Task objective: Find the line containing "Screen dimensions: 1154x721". Retype it and every later line of the records exactly, leaving out pictures.

Stored data:
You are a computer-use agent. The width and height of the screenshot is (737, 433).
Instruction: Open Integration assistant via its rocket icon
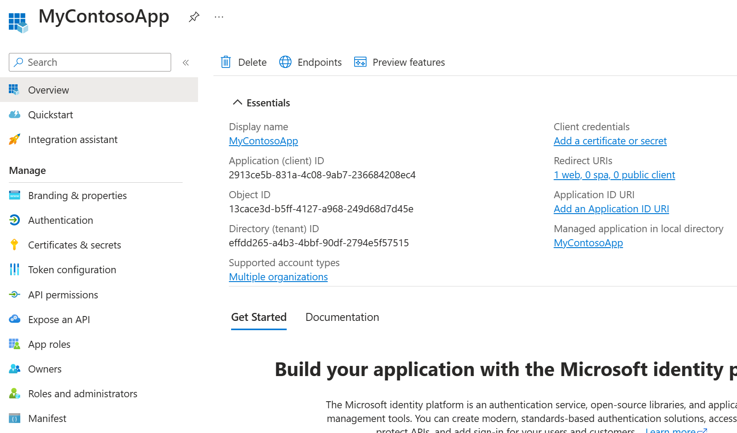14,139
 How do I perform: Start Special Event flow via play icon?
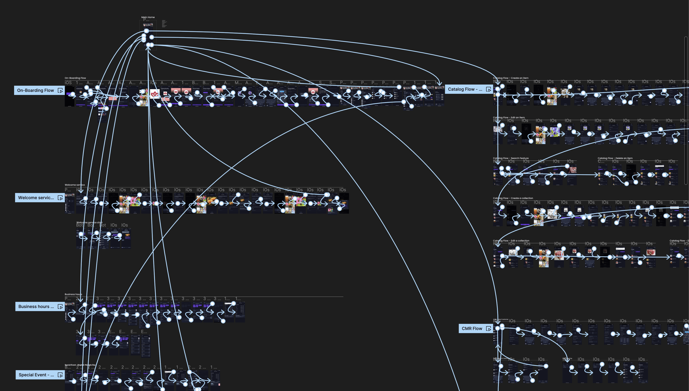(60, 375)
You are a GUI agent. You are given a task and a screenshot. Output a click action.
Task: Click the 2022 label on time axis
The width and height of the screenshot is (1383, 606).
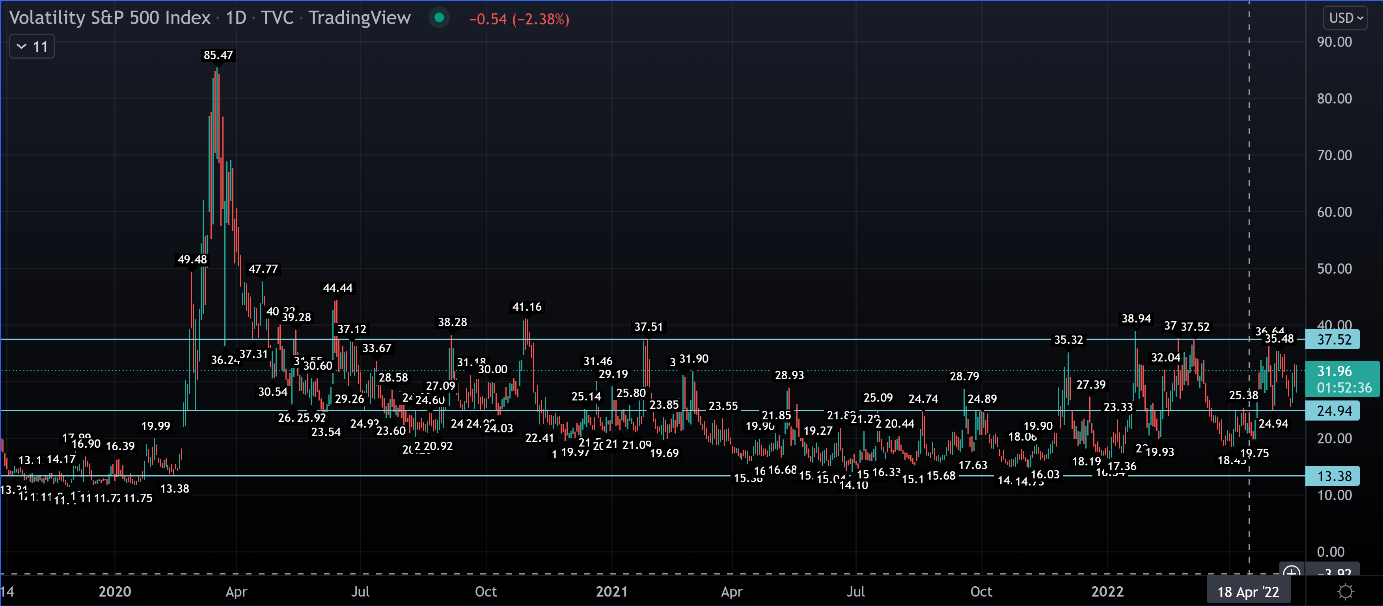pyautogui.click(x=1107, y=592)
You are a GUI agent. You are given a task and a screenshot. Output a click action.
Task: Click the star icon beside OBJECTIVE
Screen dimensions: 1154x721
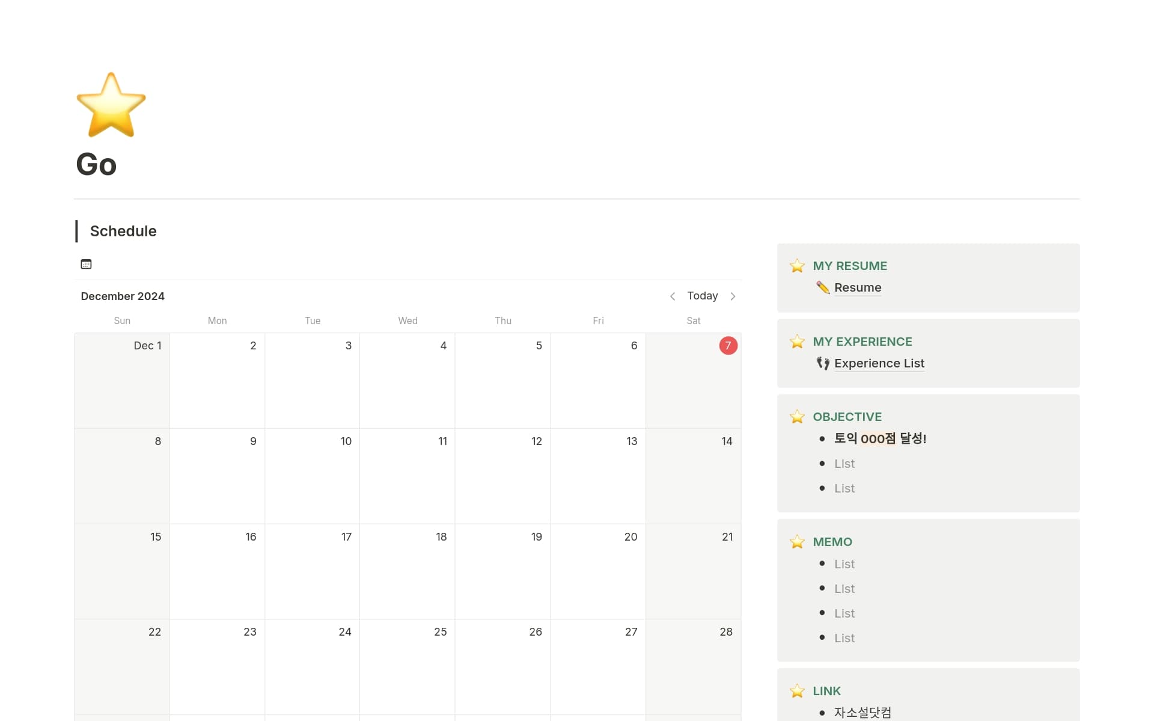pyautogui.click(x=797, y=417)
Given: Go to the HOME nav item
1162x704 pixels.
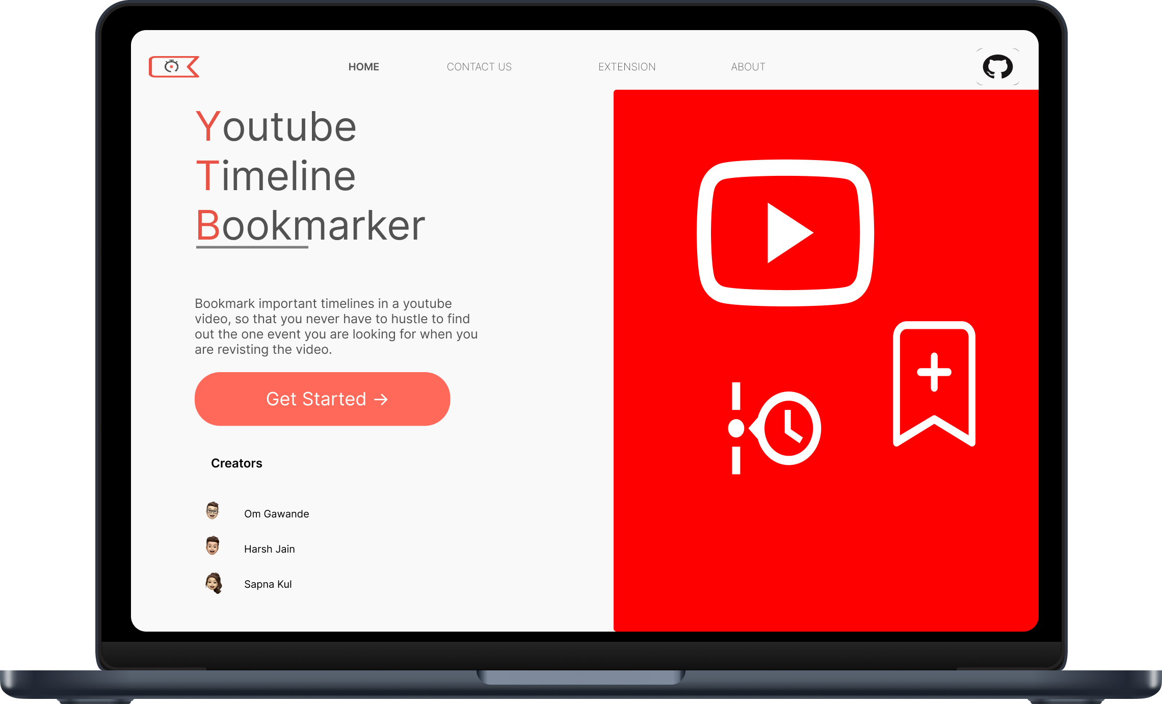Looking at the screenshot, I should 363,67.
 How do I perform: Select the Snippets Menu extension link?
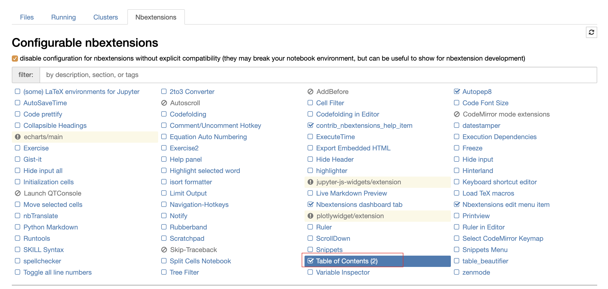pos(485,250)
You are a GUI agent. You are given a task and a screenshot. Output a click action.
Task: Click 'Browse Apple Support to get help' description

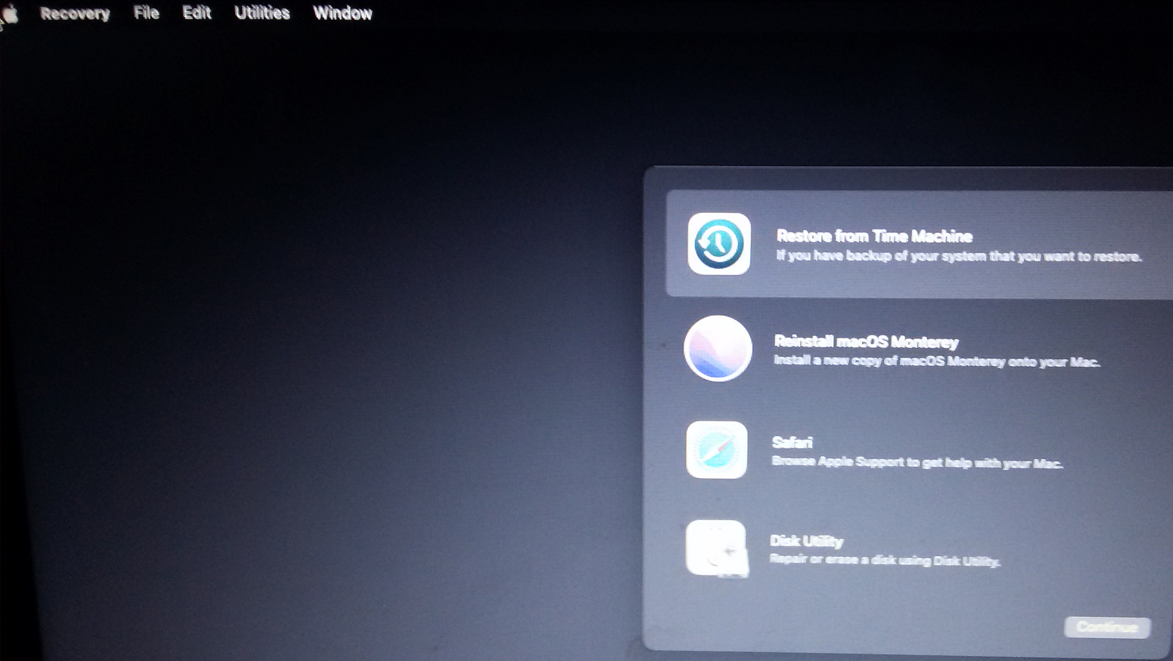click(x=917, y=463)
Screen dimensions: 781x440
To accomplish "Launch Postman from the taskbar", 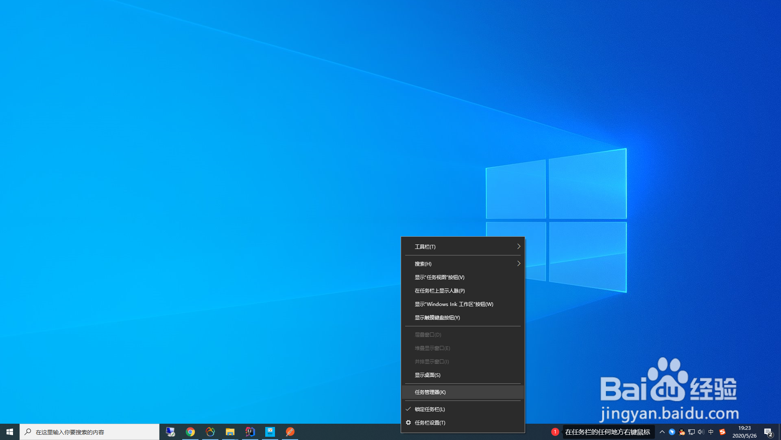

Answer to this exercise:
Screen dimensions: 1154x721
pyautogui.click(x=797, y=417)
Given: Go to the HOME nav item
1162x704 pixels.
Looking at the screenshot, I should 363,67.
 How do I perform: Select the Snippets Menu extension link?
pos(485,250)
You are a GUI agent. You are given a task and a screenshot. Output a click action.
Task: Click 'Browse Apple Support to get help' description

click(x=917, y=463)
Screen dimensions: 781x440
To accomplish "Launch Postman from the taskbar", 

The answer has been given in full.